> Extrait choisi
════════════════
Quand «tout va bien» ou plutôt quand tout ne va pas mal, l’écologie, la protection de l’environnement, la lutte contre le réchauffement climatique sont parmi les préoccupations principales des populations dont les Français dans les sondages, voire les principales tout court.
Et quand tout va mal ou plutôt quand une crise qu’elle soit économique, sécuritaire ou guerrière, voilà que l’écologie est reléguée bien loin dans leurs inquiétudes.
L’agression de Poutine contre l’Ukraine, la crise économique qui s’en est suivie puis maintenant les hostilités au Moyen-Orient et les incertitudes qu’elles entraînent font que la lutte contre la pollution et sa principale conséquence, le changement climatique ne sont plus les angoisses premières et donc les priorités des politiques.
On le voit avec la place que la transition écologique prend actuellement dans l’action du gouvernement – où les ministres qui en ont la charge sont plus que discrets voire très ambigus sur les objectifs comme M. Lefèvre – où nombre de mesures prises en sa faveur ont été gelées ou abandonnées comme pourrait l’être celle sur les passoires thermiques qui pourraient de nouveau être offertes à la location face à la crise du logement.
Bien sûr, les discours sont toujours offensifs mais ils ne trompent personne.
Quant au parti Les écologistes, il a été le principal perdant des élections municipales.
Tout cela confirme que l’on voit encore largement l’écologie comme une préoccupation de «riches» alors que le combat contre le réchauffement climatique a une dimension existentielle.
C’est une erreur et même une faute qui aura des conséquences funestes dont nous paieront le prix.
════════════════
> Données étudiées
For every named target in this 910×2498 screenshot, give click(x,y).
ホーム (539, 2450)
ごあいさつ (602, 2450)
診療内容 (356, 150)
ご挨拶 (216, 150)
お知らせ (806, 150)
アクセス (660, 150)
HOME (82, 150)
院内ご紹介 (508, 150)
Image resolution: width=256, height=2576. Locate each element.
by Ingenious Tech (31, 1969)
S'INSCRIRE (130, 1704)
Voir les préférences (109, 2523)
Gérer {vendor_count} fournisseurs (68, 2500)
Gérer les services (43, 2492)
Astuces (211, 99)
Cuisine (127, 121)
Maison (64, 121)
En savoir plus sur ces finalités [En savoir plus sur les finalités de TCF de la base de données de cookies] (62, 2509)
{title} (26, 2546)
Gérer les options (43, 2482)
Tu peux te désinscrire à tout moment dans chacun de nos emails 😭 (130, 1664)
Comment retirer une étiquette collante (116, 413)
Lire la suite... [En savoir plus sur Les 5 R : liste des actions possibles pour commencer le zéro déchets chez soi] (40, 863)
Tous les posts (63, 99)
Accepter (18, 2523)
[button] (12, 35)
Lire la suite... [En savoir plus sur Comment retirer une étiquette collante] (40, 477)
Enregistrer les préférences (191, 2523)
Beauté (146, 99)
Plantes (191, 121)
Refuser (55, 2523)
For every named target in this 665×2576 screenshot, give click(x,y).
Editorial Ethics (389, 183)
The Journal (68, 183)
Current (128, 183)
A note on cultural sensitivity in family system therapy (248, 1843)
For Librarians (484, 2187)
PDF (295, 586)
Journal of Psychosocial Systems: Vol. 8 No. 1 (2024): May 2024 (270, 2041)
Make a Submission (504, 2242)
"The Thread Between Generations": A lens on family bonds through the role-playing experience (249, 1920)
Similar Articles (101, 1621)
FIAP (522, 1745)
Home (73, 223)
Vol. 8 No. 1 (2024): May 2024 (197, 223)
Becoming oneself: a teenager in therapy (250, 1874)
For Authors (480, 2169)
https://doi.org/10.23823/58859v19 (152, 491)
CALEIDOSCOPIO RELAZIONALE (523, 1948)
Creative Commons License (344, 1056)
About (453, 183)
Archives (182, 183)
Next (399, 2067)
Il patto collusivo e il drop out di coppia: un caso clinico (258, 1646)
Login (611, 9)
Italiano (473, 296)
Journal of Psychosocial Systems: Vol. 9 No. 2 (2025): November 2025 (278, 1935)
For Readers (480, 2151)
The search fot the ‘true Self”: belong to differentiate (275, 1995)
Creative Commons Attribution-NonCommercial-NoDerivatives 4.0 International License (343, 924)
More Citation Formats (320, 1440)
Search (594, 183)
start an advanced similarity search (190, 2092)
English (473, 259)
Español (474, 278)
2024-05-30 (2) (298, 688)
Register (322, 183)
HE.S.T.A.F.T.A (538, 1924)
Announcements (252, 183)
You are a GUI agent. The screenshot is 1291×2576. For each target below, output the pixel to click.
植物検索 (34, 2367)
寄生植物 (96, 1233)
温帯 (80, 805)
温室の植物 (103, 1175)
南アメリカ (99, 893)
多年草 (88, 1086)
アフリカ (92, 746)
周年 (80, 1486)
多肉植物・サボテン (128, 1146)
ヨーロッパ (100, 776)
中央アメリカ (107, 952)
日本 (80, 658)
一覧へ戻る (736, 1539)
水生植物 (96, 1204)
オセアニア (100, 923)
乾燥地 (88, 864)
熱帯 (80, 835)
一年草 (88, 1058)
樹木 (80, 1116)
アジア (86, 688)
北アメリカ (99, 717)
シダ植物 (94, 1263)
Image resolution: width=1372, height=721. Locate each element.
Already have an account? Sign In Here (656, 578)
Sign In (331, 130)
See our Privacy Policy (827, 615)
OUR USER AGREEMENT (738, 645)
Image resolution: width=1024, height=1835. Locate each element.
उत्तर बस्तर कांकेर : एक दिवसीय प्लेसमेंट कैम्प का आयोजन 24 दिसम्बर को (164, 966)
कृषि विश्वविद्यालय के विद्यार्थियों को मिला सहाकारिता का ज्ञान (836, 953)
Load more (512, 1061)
════════════════
> Travail à réaliser
Relevez, s'il vous plaît, les préoccupations que l'extrait choisi place parmi les principales dans les sondages quand tout ne va pas mal.

> Résultat obtenu
- l'écologie
- la protection de l'environnement
- la lutte contre le réchauffement climatique